ЧТО СДЕЛАТЬ ->
a - Определите, согласуются ли с приведенным ниже текстом утверждения (i)–(iii). На каждое ответьте «да» или «нет» и приведите решающие слова текста дословной цитатой.
(i) А. Скобелев также написал исследование образа дома в поэзии Высоцкого.
(ii) Автор приведенного текста считает, что множественность и бесконечность смыслов можно отождествлять.
(iii) По мнению Скобелева, многозначность присуща лишь некоторым художественным текстам.
b - Ответьте кратко по приведенному ниже тексту:
(i) В скольких значениях Скобелев понимает неопределенность?
(ii) Какое свойство текст приписывает абсолютному большинству слов языка?
(iii) В споре с кем неопределенность, понимаемая как множественность, не годится как аргумент?

ПРИВЕДЕННЫЙ ТЕКСТ ->
* * *
Статья о неопределенности - не первая пионерская работа А. Скобелева в области высоцковедения: он автор блестящего исследования образа дома в поэзии Высоцкого
[136*]. Как и полагается в исследовании, открывающем тему, прежде чем обратиться к конкретике, автор описывает проблему в целом и дает определение термина.
Неопределенность понимается им в двух значениях: как
“допустимая, санкционированная, естественная и предполагаемая многозначность”
(которая, как тут же и отмечает исследователь, является свойством любого художественного текста
[137*]), и как
“нарочитое, эстетически обусловленное отсутствие явно выраженного смысла”
[138*].
Из многих фрагментов статьи ясно, что автор под неопределенностью понимает как множественность, так и бесконечность смыслов, фактически ставя между ними знак равенства
[139]. Но это принципиально разные понятия, их нельзя смешивать. Я полагаю, неопределенность, понимаемая как множественность смыслов, ни к чему в исследовании данной темы
[140], так как это универсальное свойство произведений искусства (на что, как мы помним, указывает и сам автор статьи) да и вообще слов языка, абсолютное большинство которых многозначны. Следовательно, это свойство не несет иной информации о художественном мире Высоцкого, кроме той, что в его текстах проявляется всеобщая закономерность. Как аргумент в споре с “однозначниками” неопределенность, понимаемая как множественность, тоже не годится, опять же ввиду своей очевидности. Тут и спорить не с чем - если, конечно, названные и неназванные авторы действительно исповедуют приписанные им принципы...

[Фрагмент набора данных]

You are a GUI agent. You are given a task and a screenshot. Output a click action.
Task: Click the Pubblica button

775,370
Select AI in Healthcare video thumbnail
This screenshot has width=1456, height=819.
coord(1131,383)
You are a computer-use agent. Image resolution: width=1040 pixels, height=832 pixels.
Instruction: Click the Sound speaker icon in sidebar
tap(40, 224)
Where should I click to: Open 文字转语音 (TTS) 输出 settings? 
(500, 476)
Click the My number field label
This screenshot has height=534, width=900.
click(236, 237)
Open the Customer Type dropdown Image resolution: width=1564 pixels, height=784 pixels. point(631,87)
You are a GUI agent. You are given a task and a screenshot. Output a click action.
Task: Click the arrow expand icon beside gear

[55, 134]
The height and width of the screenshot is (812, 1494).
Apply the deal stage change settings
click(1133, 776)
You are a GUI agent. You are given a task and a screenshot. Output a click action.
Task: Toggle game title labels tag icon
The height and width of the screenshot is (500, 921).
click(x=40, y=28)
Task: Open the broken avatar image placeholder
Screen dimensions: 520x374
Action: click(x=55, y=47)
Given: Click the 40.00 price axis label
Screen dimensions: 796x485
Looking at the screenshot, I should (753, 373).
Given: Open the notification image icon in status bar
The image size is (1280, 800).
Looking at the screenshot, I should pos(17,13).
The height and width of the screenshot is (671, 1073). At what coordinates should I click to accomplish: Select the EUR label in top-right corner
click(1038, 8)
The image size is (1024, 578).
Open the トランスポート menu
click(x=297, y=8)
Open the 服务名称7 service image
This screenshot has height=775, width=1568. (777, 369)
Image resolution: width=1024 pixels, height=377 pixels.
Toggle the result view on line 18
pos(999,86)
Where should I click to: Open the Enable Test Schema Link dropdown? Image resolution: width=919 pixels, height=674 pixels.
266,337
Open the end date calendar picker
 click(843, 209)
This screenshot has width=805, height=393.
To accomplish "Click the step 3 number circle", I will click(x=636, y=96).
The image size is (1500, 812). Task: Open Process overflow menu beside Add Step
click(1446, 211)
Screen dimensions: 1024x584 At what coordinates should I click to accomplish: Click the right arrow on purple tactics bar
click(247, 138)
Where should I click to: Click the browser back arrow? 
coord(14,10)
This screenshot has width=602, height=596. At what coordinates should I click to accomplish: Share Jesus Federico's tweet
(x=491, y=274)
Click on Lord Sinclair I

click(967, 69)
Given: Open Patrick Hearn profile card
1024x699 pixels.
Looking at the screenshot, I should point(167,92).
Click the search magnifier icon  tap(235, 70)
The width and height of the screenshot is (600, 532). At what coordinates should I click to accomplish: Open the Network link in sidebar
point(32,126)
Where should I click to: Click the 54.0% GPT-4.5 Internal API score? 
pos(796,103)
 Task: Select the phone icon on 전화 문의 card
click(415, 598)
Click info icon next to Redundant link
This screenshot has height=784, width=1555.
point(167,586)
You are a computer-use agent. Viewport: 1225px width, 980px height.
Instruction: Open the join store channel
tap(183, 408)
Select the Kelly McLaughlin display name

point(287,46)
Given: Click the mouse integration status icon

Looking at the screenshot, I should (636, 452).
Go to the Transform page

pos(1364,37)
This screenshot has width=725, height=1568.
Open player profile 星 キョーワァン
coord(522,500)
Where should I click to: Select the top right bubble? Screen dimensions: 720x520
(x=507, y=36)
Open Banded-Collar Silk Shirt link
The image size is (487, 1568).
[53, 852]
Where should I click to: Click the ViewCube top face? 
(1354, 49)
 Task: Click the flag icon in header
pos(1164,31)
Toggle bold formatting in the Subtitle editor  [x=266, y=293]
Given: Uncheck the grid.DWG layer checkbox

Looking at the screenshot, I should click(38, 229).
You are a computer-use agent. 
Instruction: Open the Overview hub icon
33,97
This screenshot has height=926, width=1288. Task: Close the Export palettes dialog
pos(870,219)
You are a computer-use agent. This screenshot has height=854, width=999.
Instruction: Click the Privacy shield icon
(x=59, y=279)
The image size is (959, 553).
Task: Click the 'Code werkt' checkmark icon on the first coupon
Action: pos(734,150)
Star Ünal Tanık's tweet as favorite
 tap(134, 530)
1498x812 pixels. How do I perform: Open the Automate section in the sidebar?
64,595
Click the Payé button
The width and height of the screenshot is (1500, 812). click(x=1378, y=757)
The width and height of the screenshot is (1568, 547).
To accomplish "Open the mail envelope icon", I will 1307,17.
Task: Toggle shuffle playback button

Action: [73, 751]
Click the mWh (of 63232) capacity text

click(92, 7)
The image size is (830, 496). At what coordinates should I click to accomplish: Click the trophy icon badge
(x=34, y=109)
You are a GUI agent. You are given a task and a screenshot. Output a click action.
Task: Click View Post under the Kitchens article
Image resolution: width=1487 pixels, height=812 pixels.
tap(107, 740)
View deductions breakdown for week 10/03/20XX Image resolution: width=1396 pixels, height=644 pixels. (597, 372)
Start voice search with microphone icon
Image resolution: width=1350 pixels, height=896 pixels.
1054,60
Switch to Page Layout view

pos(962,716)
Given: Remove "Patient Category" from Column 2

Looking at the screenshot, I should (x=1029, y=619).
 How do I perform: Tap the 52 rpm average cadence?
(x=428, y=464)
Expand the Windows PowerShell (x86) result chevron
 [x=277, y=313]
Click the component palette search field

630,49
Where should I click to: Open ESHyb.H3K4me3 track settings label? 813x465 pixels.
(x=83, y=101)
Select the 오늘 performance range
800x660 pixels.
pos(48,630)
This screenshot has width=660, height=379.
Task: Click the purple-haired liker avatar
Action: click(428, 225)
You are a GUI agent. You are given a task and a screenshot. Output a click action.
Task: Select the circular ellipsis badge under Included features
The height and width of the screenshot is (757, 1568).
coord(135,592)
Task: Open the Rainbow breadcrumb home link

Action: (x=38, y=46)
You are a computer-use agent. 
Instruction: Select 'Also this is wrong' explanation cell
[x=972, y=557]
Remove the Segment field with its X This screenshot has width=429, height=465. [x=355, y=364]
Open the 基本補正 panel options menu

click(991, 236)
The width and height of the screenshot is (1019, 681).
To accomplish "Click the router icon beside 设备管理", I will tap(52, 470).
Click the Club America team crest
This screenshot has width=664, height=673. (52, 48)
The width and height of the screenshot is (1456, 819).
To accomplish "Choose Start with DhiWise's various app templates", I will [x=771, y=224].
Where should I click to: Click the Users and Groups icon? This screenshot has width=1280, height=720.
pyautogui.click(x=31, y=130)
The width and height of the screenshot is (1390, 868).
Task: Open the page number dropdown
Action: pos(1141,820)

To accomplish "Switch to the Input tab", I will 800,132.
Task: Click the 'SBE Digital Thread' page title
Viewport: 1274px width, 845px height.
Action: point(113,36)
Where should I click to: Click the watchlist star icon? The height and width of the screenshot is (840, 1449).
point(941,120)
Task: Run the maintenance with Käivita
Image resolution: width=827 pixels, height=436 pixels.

ОТВЕТЫ ПО ЗАДАНИЯМ ->
a -
(i) Да: «он автор блестящего исследования образа дома в поэзии Высоцкого».
(ii) Нет: «это принципиально разные понятия, их нельзя смешивать».
(iii) Нет: «является свойством любого художественного текста».

b -
(i) В двух.
(ii) Они многозначны.
(iii) С «однозначниками».